08.02.2010 21:34 Uhr

Deutschland sucht den Supergauner

Foto: RTL
Da geht man brav zur Schule, studiert, macht eine solide Ausbildung und versucht einen anständigen Schwiegersohn abzugeben. Man lässt sich nichts zu Schulden kommen und weicht allen Schwierigkeiten aus. Man versucht zu gefallen und es allen Recht zu machen. Das alles mit dem Ergebnis bei der Castingshow „Deutschland sucht den Superstar" von Dieter Bohlen als Langweiler betitelt zu werden, mit dem zynischen Anhang; „Die wollen wir hier nicht." Dann schon lieber einen Gauner.

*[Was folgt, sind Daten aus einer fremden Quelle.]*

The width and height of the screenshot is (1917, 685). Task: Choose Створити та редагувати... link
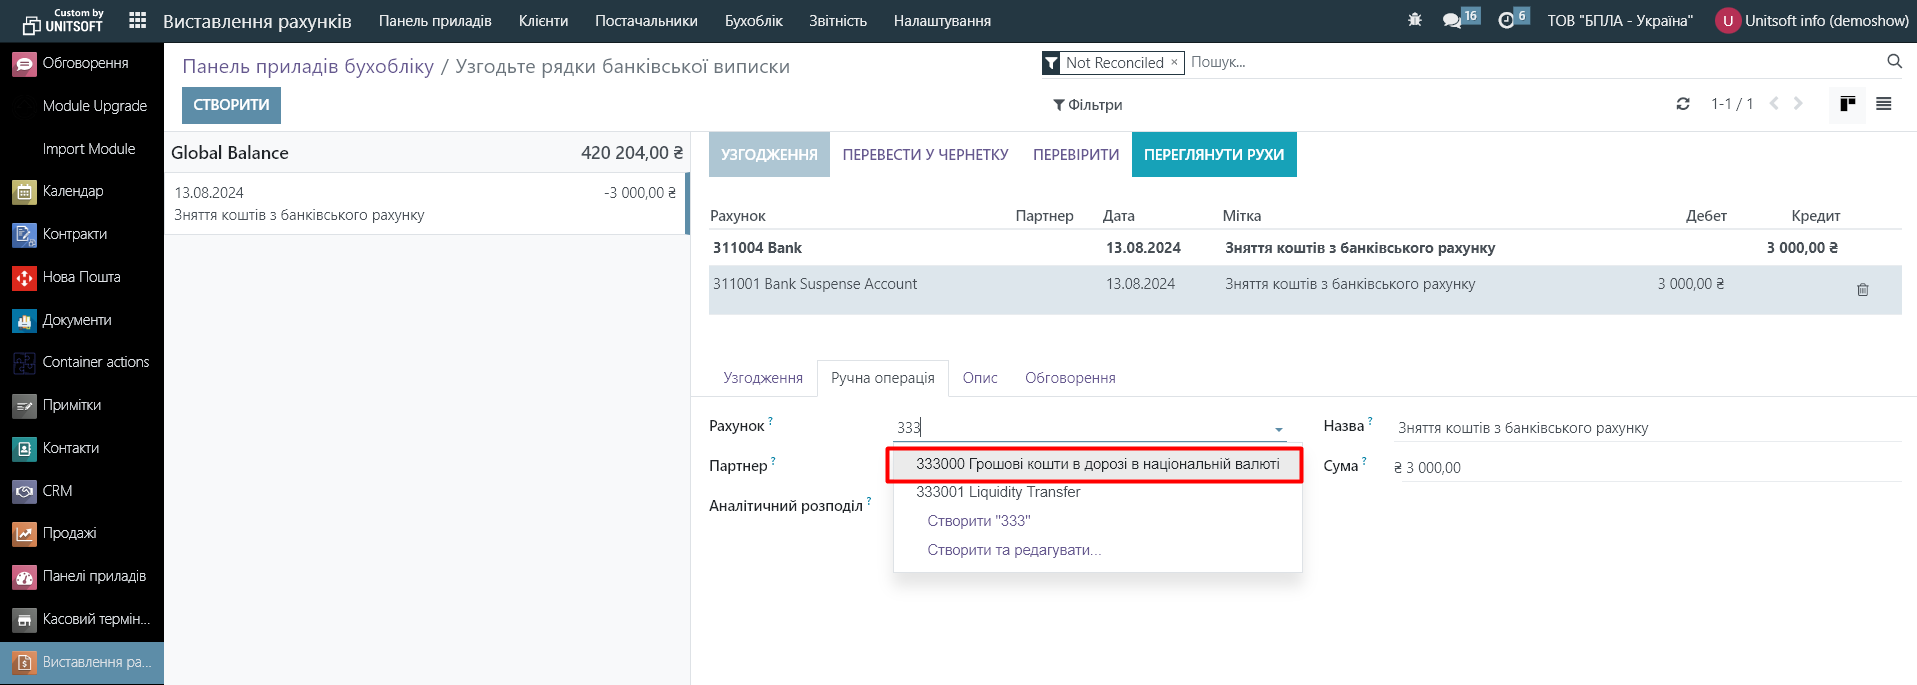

Wir sprechen hier vom 22 Jahre alten Menowin Fröhlich (zweiter von links unten), offiziell arbeitsuchend aus Darmstadt und dem 30. jährigen Helmut Orosz (links unten) Musiker aus Braunschweig. Fröhlich war unter anderem wegen Scheckbetrugs und Körperverletzung zu 2 Jahren Haft verurteilt. Er flog deshalb schon mal aus einer DSDS Staffel. Orosz gab Drogenmissbrauch zu, bekam wegen Steuerhinterziehung ein Jahr auf Bewährung und zweieinhalb Jahre Haft, weil er seine Freundin geschlagen hat, die er im Bett mit einem Anderen überrascht hatte.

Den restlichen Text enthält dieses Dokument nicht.